Wikipedia offers the following description of Olga's career:
Olga Guillot (born October 9, 1922 in Santiago de Cuba - died July 12, 2010 in exile in Miami, Fl) is a famous Cuban singer who was known to be the queen of bolero. She is a native of the Cuban city of Santiago. In 1954, she recorded her song "Mienteme" ("Lie to Me"), which became a hit across Latin America, and earned her three consecutive awards back home in Cuba as Cuba's best female singer. 1958 proved to be an important year for Guillot, as she toured Europe for the first time, including stops in Italy, France, Spain and Germany.
She sang alongside the equally legendary Édith Piaf during a concert held in Cannes. Olga Guillot kept a house in Cuba as she traveled around the world with her music, apart from her house in Mexico. But Guillot opposed Fidel Castro's Government, and, in 1961, she decided to leave Cuba for good and establish herself in Venezuela. Not long after that, she left Venezuela, making Mexico her only permanent residence country.
Kenia Fernandez wrote in article in My Latino Voice titled "Nostalgia Corner: Why the Bolero was censored in Cuba which describes how the Bolero was banned in Cuba:
First, jukeboxes were confiscated from corner bars and nightclubs (there were as many as 20,000 jukeboxes in Havana in the 1950s). Then, in 1961, at the First Congress of Writers and Artists, music was defined as an organ of integration into the new Revolutionary society. The bolero came to be seen as a reactionary genre, in bad taste, and ultimately, banned. Cuba's world-class composers and performers, many of whom had brought the genre to its golden age, were abruptly silenced. Finally, in 1968, in the Ofensiva Revolucionaria -- the Cuban equivalent of China's Cultural Revolution -- most of the 1,200 cabarets and dance halls for which Havana was known were shut down (with only a couple of exceptions, including the notable Tropicana). Bolero lovers and performers were left with no viable venues. An entire generation was traumatized by loss of the very words and music that had defined the key moments of their lives -- coming of age, first loves, stolen kisses, secret romances.
Olga speaks in defense of the Ladies in White on March 25, 2010
Olga Guillot is one of many Cuban artists disappeared by the Cuban regime from Cuba's cultural life in what music censorship experts have described as a cultural genocide. She like Celia Cruz would be erased from Cuban culture under the communist dictatorship in Cuba. Both would never be able to physically return to Cuba because of the communist dictatorship there in power that banned their music and made the nonpersons. Please engage in an act of cultural resistance and rescue help spread their music and that of other censored artists into Cuba by any means at your disposal. Olga and Celia may not be able to return to Cuba physically, but there music and their place in Cuban culture can be restored.

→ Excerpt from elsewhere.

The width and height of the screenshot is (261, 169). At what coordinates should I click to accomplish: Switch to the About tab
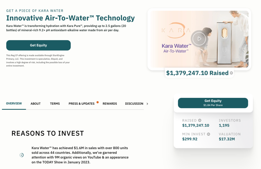pos(36,104)
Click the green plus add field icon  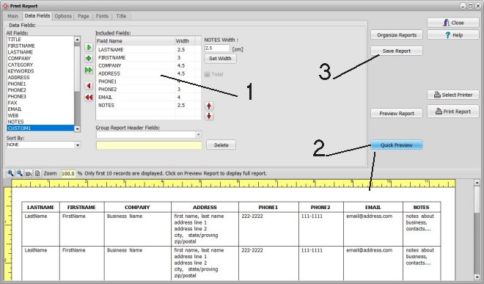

Her long and talented life ended on July 12, 2010 but she will always be remembered for her music and as a Cuban who suffered a long exile from her homeland thanks to a brutal dictatorship that banned her music. Requiescat in pace Olga Guillot, Queen of the Bolero and Cuban patriot. We, free Cubans and children of Cubans, will make sure that your music and your cultural legacy are restored in Cuba.